## What to work on
The answer is the exact run of lines in the listing below from the line containing "Toggle the timeline tree filter funnel" up to and including the line containing "Open the You Tube video thumbnail", with pictures removed.

## Data provided
━━━━━━━━━━━━━━━━━━━━

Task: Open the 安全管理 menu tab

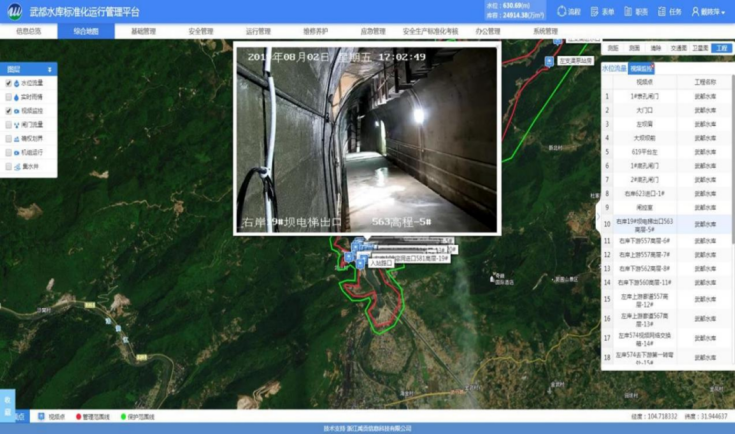Action: pyautogui.click(x=201, y=31)
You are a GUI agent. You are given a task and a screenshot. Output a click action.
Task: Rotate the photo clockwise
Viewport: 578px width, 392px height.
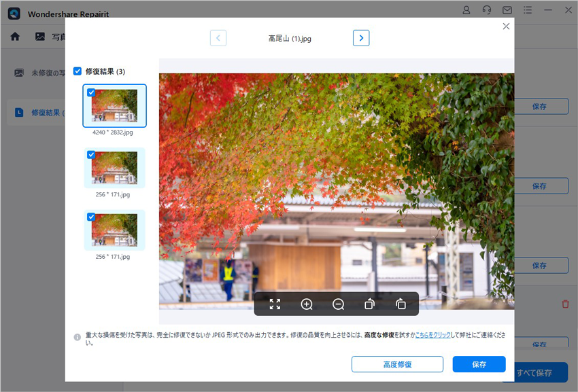pyautogui.click(x=401, y=304)
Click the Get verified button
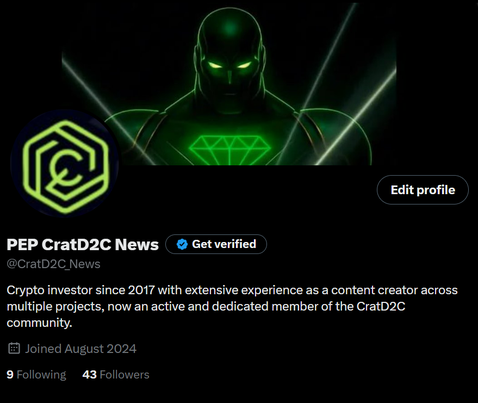The width and height of the screenshot is (478, 403). point(216,244)
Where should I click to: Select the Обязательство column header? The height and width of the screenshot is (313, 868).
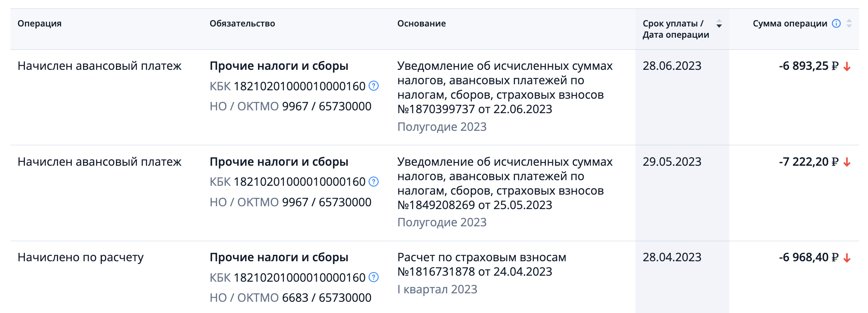click(242, 24)
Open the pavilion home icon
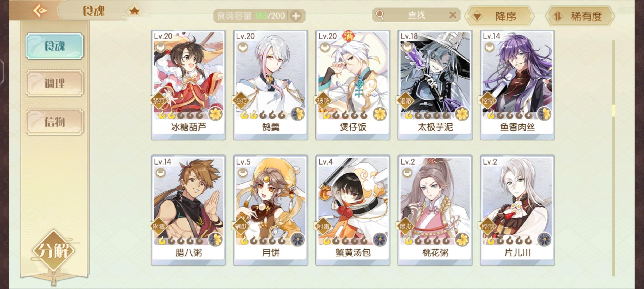Screen dimensions: 644x289 [x=134, y=11]
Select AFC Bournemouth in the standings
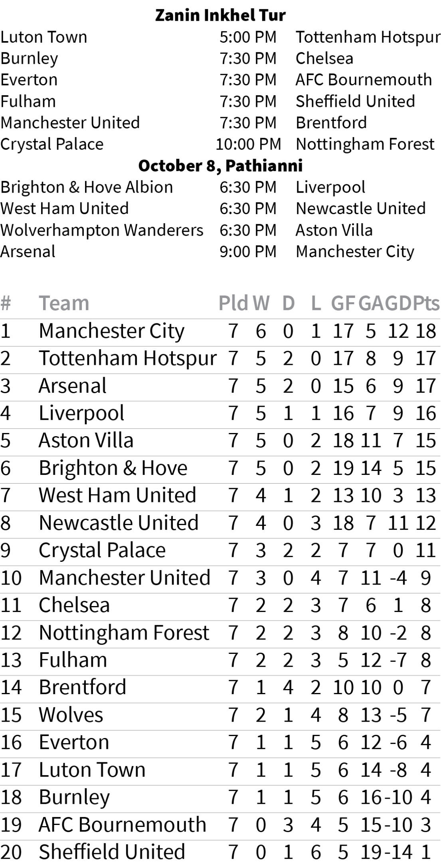 [122, 825]
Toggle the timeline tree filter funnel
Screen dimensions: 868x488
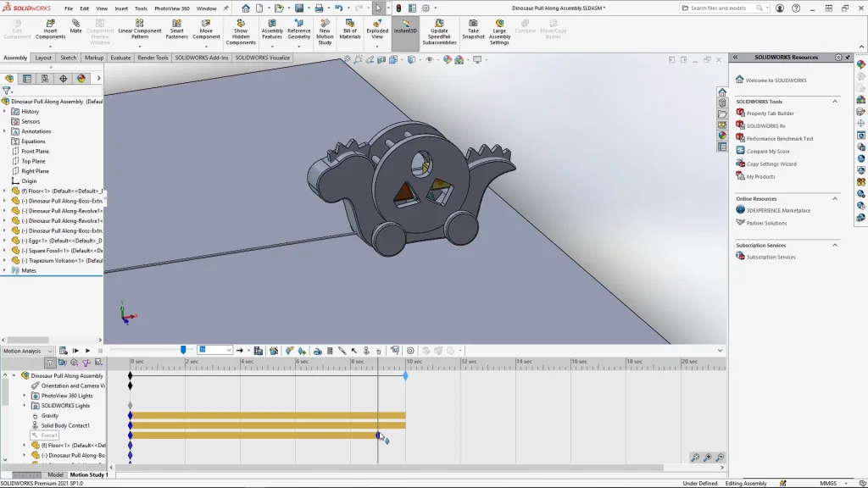point(51,363)
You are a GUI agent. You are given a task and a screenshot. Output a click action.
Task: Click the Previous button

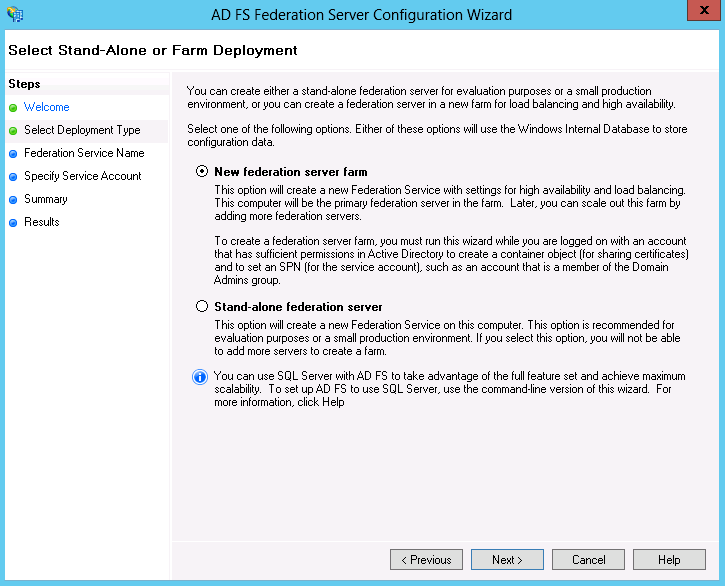(x=426, y=560)
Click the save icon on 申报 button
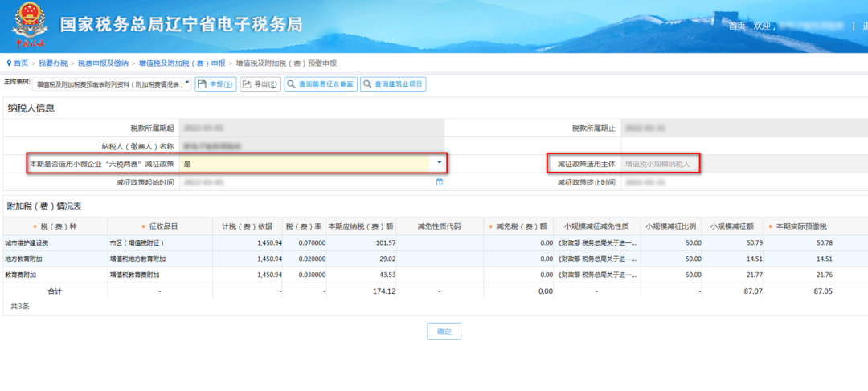This screenshot has width=868, height=391. pyautogui.click(x=202, y=84)
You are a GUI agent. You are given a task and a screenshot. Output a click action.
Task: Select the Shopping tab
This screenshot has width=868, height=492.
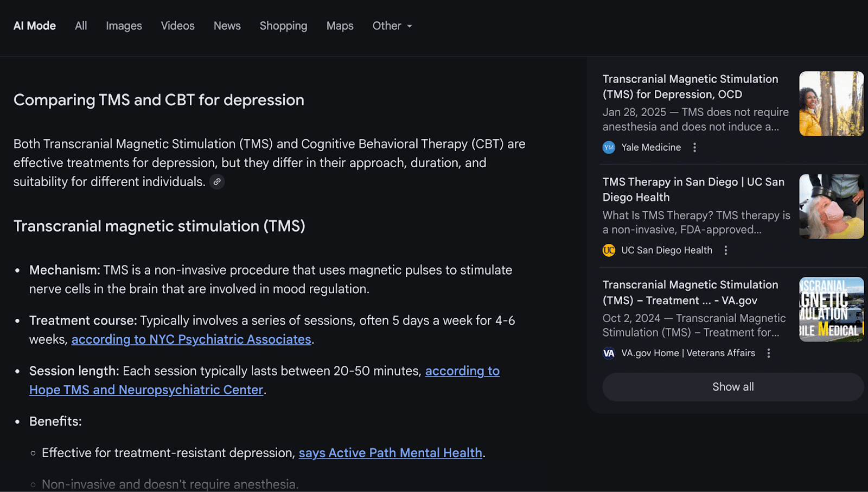[x=283, y=26]
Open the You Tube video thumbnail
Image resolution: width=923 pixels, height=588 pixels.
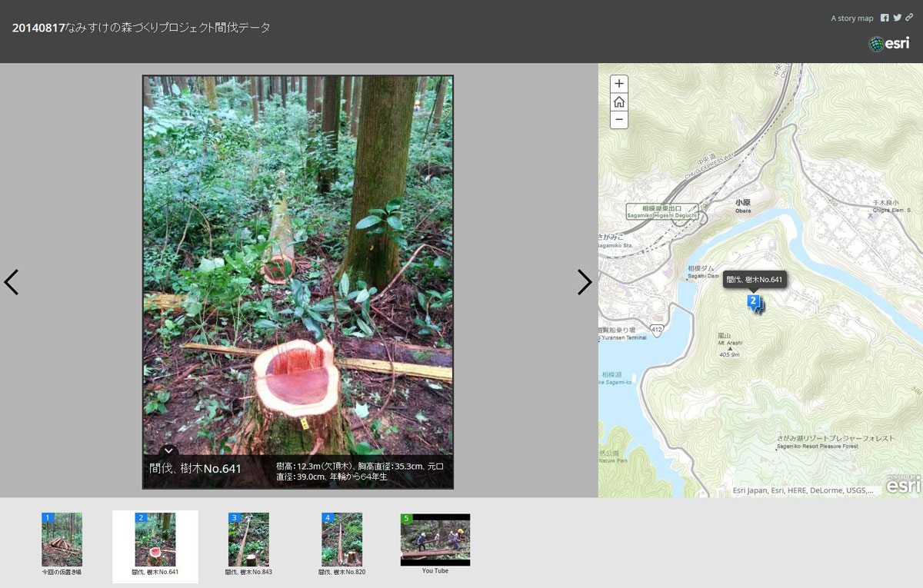click(435, 540)
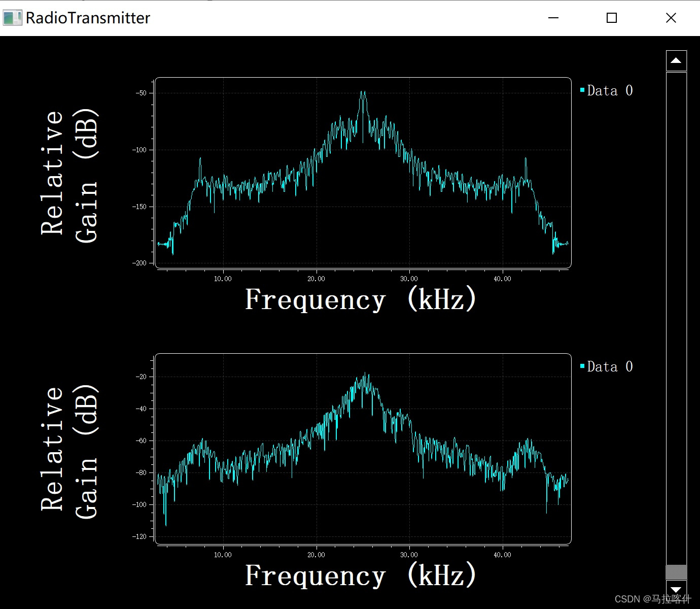Minimize the RadioTransmitter window
This screenshot has height=609, width=700.
coord(553,18)
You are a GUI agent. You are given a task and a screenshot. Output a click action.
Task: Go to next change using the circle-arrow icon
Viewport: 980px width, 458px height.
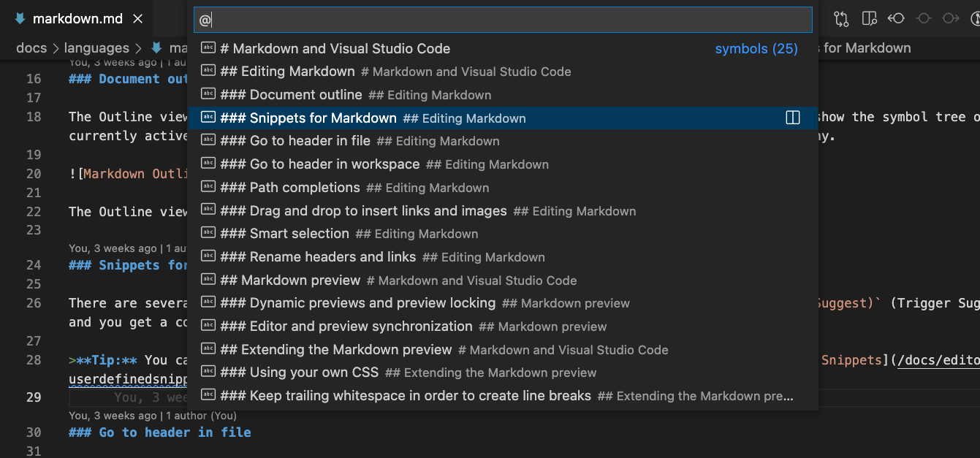tap(951, 18)
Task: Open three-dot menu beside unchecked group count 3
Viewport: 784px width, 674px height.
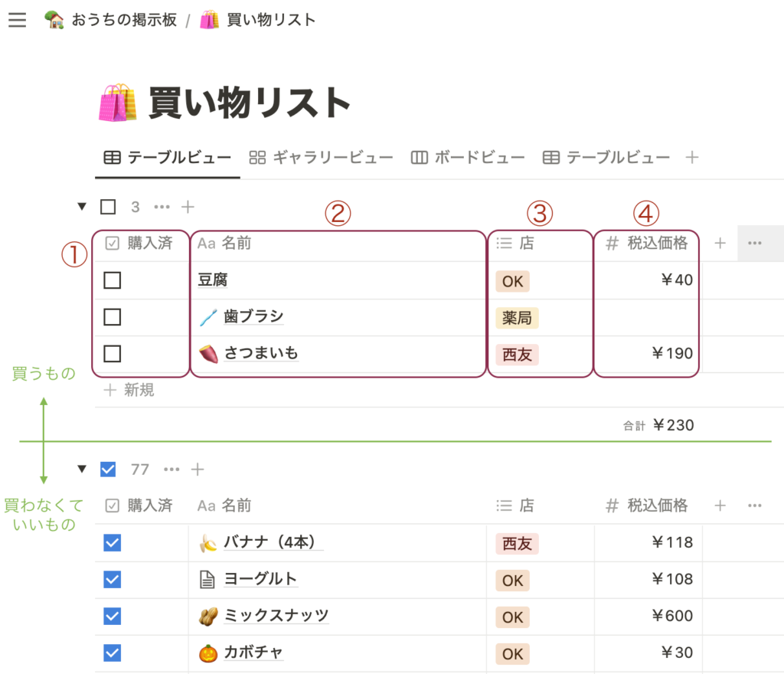Action: coord(161,207)
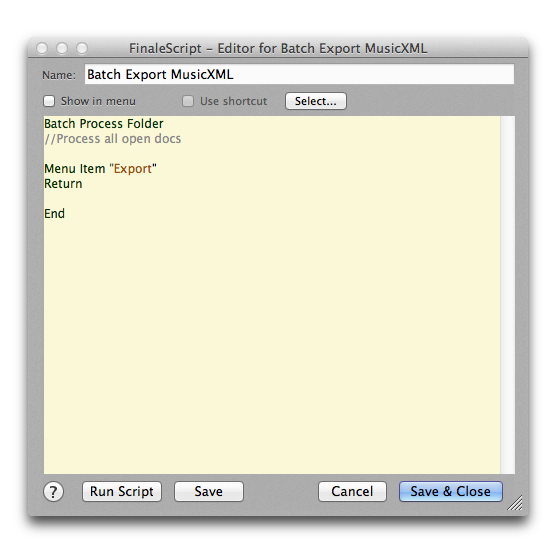The width and height of the screenshot is (556, 552).
Task: Zoom the FinaleScript editor window
Action: 82,48
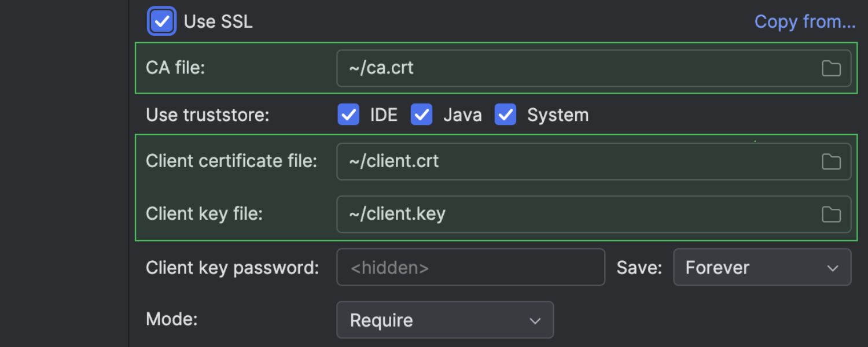Open the Save dropdown showing Forever
Viewport: 868px width, 347px height.
coord(762,268)
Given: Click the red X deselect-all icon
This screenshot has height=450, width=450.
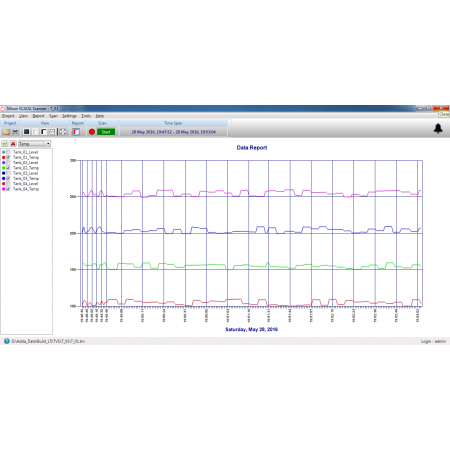Looking at the screenshot, I should [13, 144].
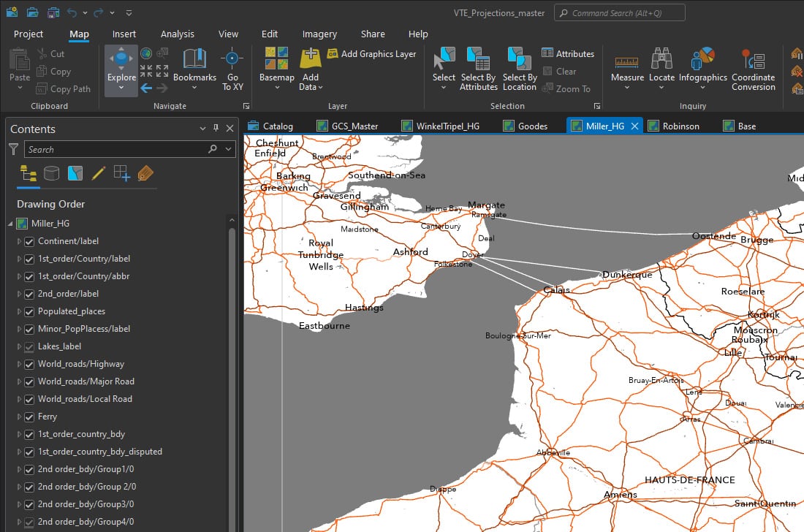Viewport: 804px width, 532px height.
Task: Switch to List By Data Source view
Action: (51, 173)
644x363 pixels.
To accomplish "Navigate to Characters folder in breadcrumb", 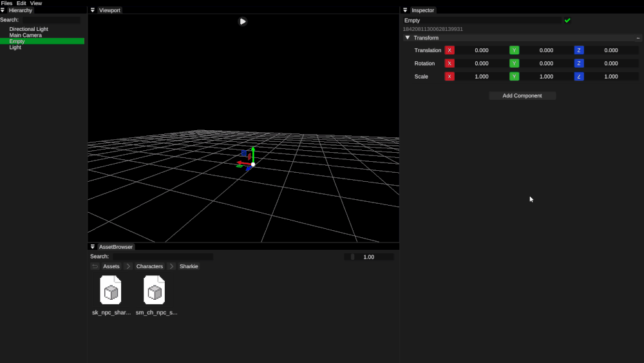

━━━━━━━━━━━━━━━━━━━━

## Reply to the task
Toggle the timeline tree filter funnel
Screen dimensions: 868x488
point(51,363)
You are a GUI agent. You are given a task and a screenshot. Output a click action.
Task: Click the Previous button

(x=426, y=560)
Click the save icon on 申报 button
This screenshot has width=868, height=391. pyautogui.click(x=202, y=84)
You are a GUI agent. You are given a task and a screenshot. Output a click action.
Task: Select the Shopping tab
This screenshot has width=868, height=492.
[x=283, y=26]
Open the You Tube video thumbnail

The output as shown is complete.